(Stored records)

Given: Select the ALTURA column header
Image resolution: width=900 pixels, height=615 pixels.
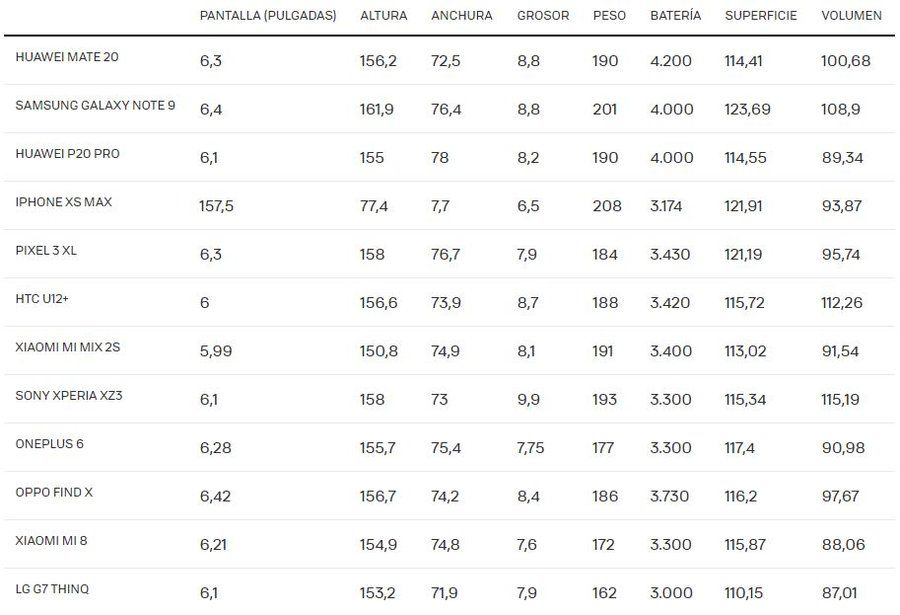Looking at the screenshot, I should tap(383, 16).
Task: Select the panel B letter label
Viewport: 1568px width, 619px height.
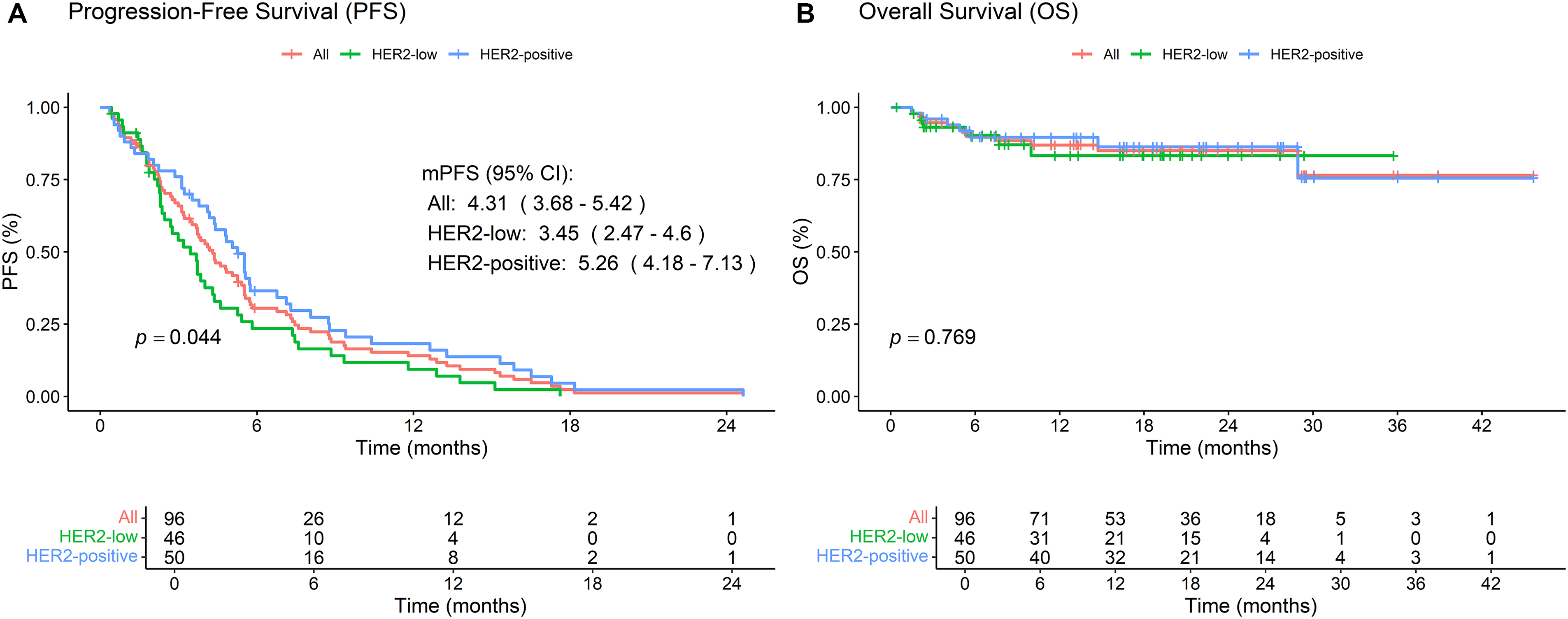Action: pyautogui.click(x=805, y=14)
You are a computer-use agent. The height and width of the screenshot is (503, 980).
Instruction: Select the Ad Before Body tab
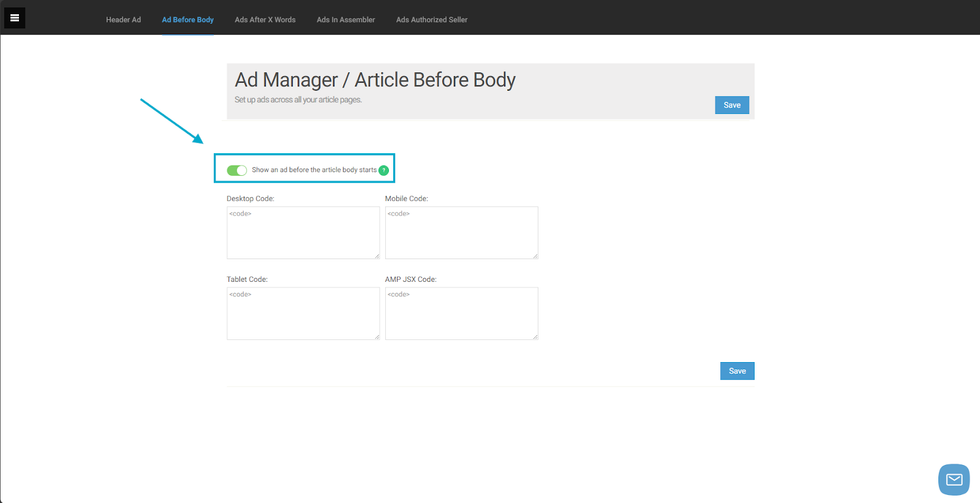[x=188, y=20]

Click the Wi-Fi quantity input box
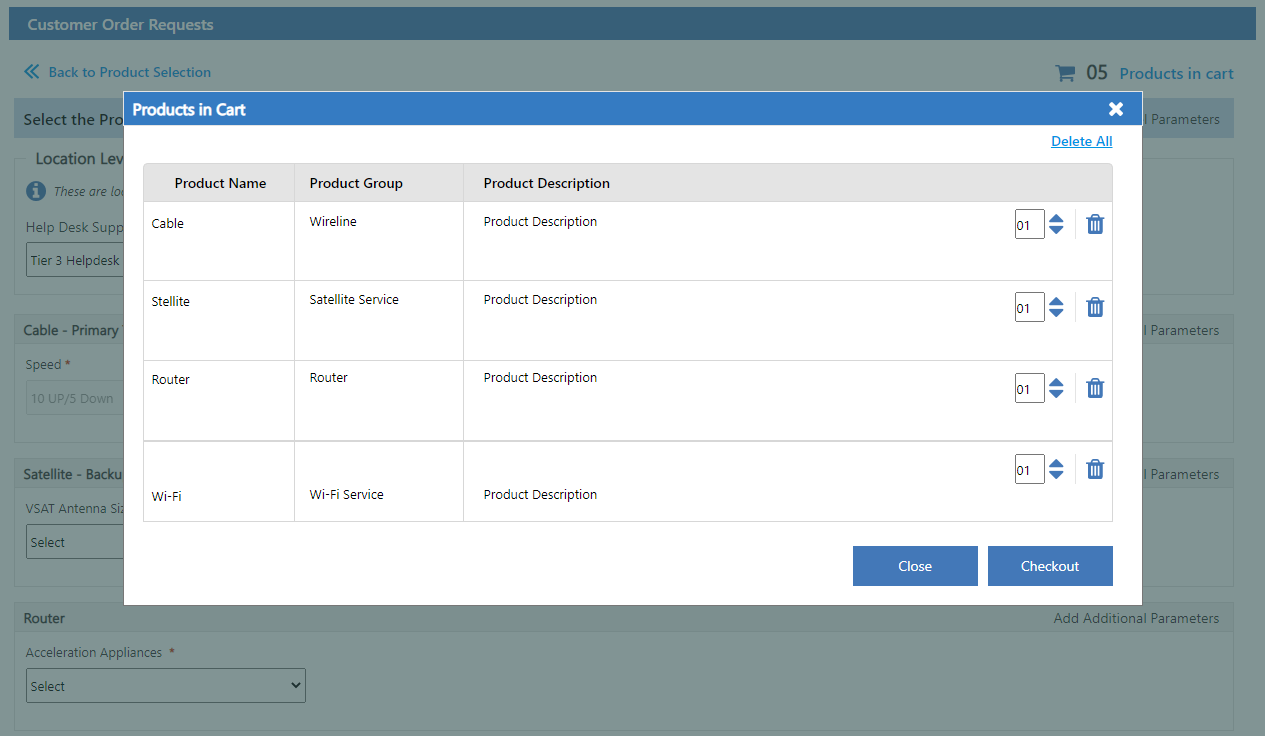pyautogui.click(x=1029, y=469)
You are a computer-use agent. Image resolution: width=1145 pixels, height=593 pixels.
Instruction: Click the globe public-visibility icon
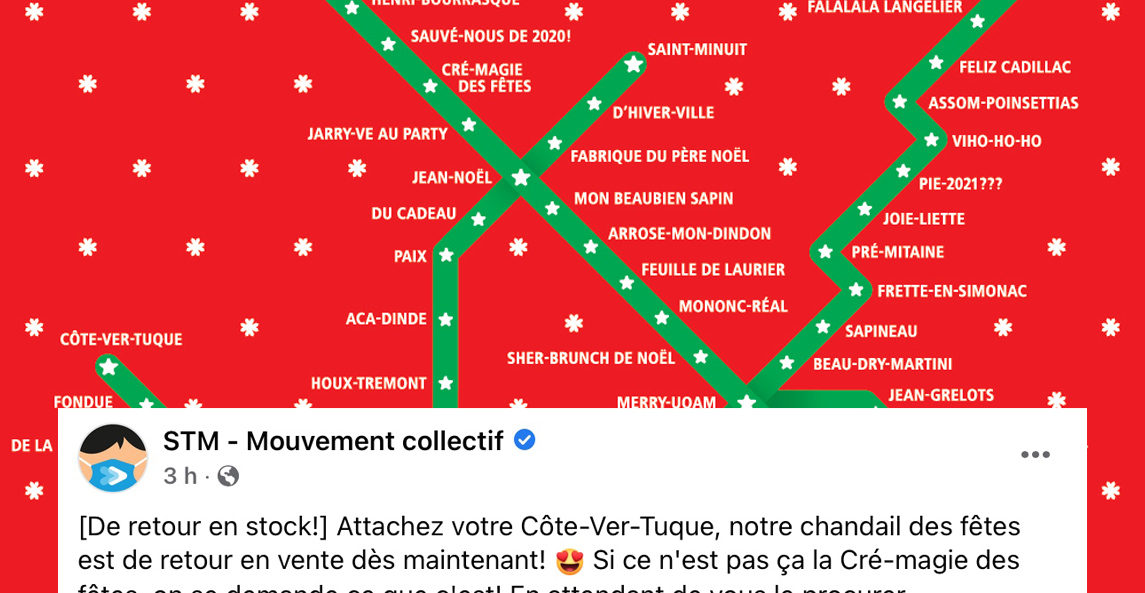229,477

Task statement:
Please write out all the data again word for word, but not the pictures.

Your solution:
Given: Select the ALTURA column header
Image resolution: width=900 pixels, height=615 pixels.
Looking at the screenshot, I should tap(383, 16).
Task: Select the panel B letter label
Viewport: 1568px width, 619px height.
Action: pyautogui.click(x=805, y=14)
You are a computer-use agent. The height and width of the screenshot is (503, 980).
Instruction: Select the Ad Before Body tab
[x=188, y=20]

Click the Wi-Fi quantity input box
pyautogui.click(x=1029, y=469)
You are a computer-use agent. Image resolution: width=1145 pixels, height=593 pixels.
Instruction: Click the globe public-visibility icon
229,477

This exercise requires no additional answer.